Humor das improbabilidades possíveis


As comédias contemporâneas transitam por suas variações, de algo inteligente ao preconceito explícito de reafirmar ideologias que já deveriam ter sido superadas se o ser humano praticasse a máxima de que as faculdades intelectuais são a nossa diferença em relação aos outros animais. Nessa miscelânea de expor o humor da vida em sua complexidade temática, há os artistas que se preocupam com o poder de comunicação de suas obras, e isso já imensamente louvável.


Perdidos em Paris, novo trabalho da dupla de atores, diretores e roteiristas Fiona Gordon e Dominique Abel (A Fada, 2011) explora a sutileza da comédia cotidiana vinda das situações inesperadas. Não há regras de como deve ser um dia ou determinada situação. Não há um manual de como se deve viver. Há a graça dos sentidos dados para as ações de cada indivíduo, de como se relaciona com seu mundo interior e exterior. Esta maneira de lidar com as improbabilidades possíveis é algo que percorre a filmografia da dupla em trabalhos como A Fada, Rumba (2008) e O Iceberg (2005).


Fiona (Fiona Gordon) é uma bibliotecária de uma pequena cidade canadense que recebe uma carta misteriosa de sua tia distante Martha (Emmanuelle Riva), uma senhora de 93 anos que mora sozinha em Paris. Na carta, ela pede que a sobrinha viaje imediatamente à capital para evitar a internação em um asilo. Sem ter a menor ideia do que está acontecendo e nem mesmo onde a Martha se encontra, Fiona viaja até a cidade e começa a buscar sua tia desaparecida. Nesta trajetória, Fiona conhece Dom (Dominique Abel), um morador de rua que improvisa sua existência em cada situação na qual está inserido. Da junção desses dois desastrados os imprevistos vão se materializando.

O roteiro parte de um conflito simples, a busca pela tia, mas desenvolve com toda sua ironia e riqueza do simples às críticas de uma sociedade atrapalhada em seus contratos sociais. São tantas regras a seguir que abre-se margem para as falhas humanas de cada individualidade. O enredo se constrói como uma ressignificação do humor estético dos mestres desse gênero em sua variações, Buster Keaton (Nossa Hospitalidade, 1923), Max Linder (Sete Anos de Azar, 1921), Charlie Chaplin (Tempos Modernos, 1931) e Jacques Tati (As Aventuras do Sr.

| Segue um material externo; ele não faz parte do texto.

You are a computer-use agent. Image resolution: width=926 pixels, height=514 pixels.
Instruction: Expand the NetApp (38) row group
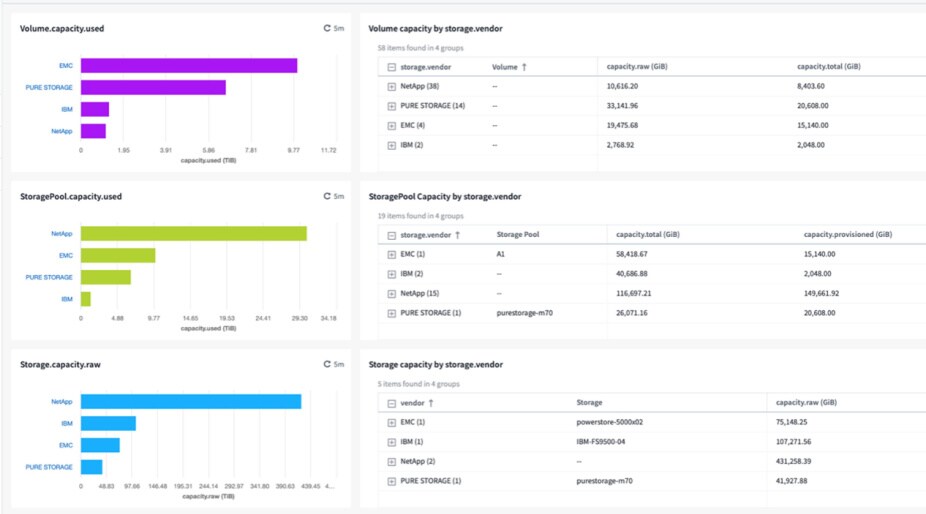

Hulot no Trânsito Louco, 1971).


A organicidade das situações e coreografias remetem a um roteiro desenvolvido pela prática da atuação em uma sala de ensaio, e não apenas a transposição das palavras imagéticas de algo finalizado previamente. Cenas de dança e outras circunstâncias reafirmam a veia teatral dos atores e as referências, principalmente a Tati. O trajeto das personagens - aliado às belas imagens dos planos - concretizam a cidade de Paris em sua poesia urbana e daqueles seres com o espaço no qual circulam.


De alguma maneira, o filme traz uma mensagem em seu subtexto - por se tratar do último trabalho de Emmanuelle -, em contraposição ao drama de trabalhos anteriores. A contribuição de uma grande artista com sua imagem em um trabalho na resistência da brutalidade contra a vida e a inteligência. A multiplicidade de situações e visões sobre a vida pode ser inesgotável em sua renovação.